Come un “archeologo del futuro”, Daniel Arsham ha rivisitato, in una versione erosa e perforata di cristalli di quarzo, la leggendaria DeLorean, automobile simbolo della trilogia “Ritorno al futuro”. L’affascinante macchina del tempo accompagna, in questa serie di fotografie, le creazioni di Kim Jones che declinano al presente i codici e il patrimonio di Dior.

  • Si ritrovano in particolare il mughetto, fiore portafortuna dello stilista-fondatore, e la tela Dior Oblique, ideata da Marc Bohan nel 1967. Questo motivo grafico si appone, come una firma indelebile dalle sfumature vibranti e iridescenti, su una serie di modelli esclusivi realizzati in collaborazione con la Maison specializzata in bagagli di lusso RIMOWA. 

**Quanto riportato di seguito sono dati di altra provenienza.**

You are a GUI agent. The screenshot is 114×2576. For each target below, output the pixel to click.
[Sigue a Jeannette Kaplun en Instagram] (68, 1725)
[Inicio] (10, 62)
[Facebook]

  • Le valigie Cabin e Trunk, il bagaglio a mano Hand Case e la pochette Personal in alluminio si associano alle icone contemporanee di Dior. La borsa Saddle è stata rivisitata da Kim Jones in versione maschile, in pelle sfumata, modellata come un artefatto o rivestita da una reinterpretazione della stampa “Giornali” della sfilata haute couture Primavera-Estate 2000. Questi emblematici disegni ci proiettano nell’anno 3020, tra gli oggetti portafortuna di Monsieur Dior, come il suo telefono e il suo orologio, reinterpretati anche come accessori. 

  • Anche il tailoring viene reinventato con materiali morbidi e leggeri come nella linea Tailleur Oblique, declinata nelle tonalità di grigio e blu care a Christian Dior. Gli stivaletti trasparenti, ispirati alle scarpe indossate da Daniel Arsham nel suo atelier, le giacche e i pantaloni fluidi vestono i modelli di un’elegante modernità. Il logo Dior sui gioielli sembra usurato dal tempo, mentre gli orecchini sono impreziositi da cristalli, richiamo alle opere e alla filosofia dell’artista. 

Rendendo intramontabile lo spirito della sfilata, questo dialogo affascinante tra passato, presente e futuro scrive un nuovo capitolo della storia della Maison, un omaggio inedito alla sua tradizione.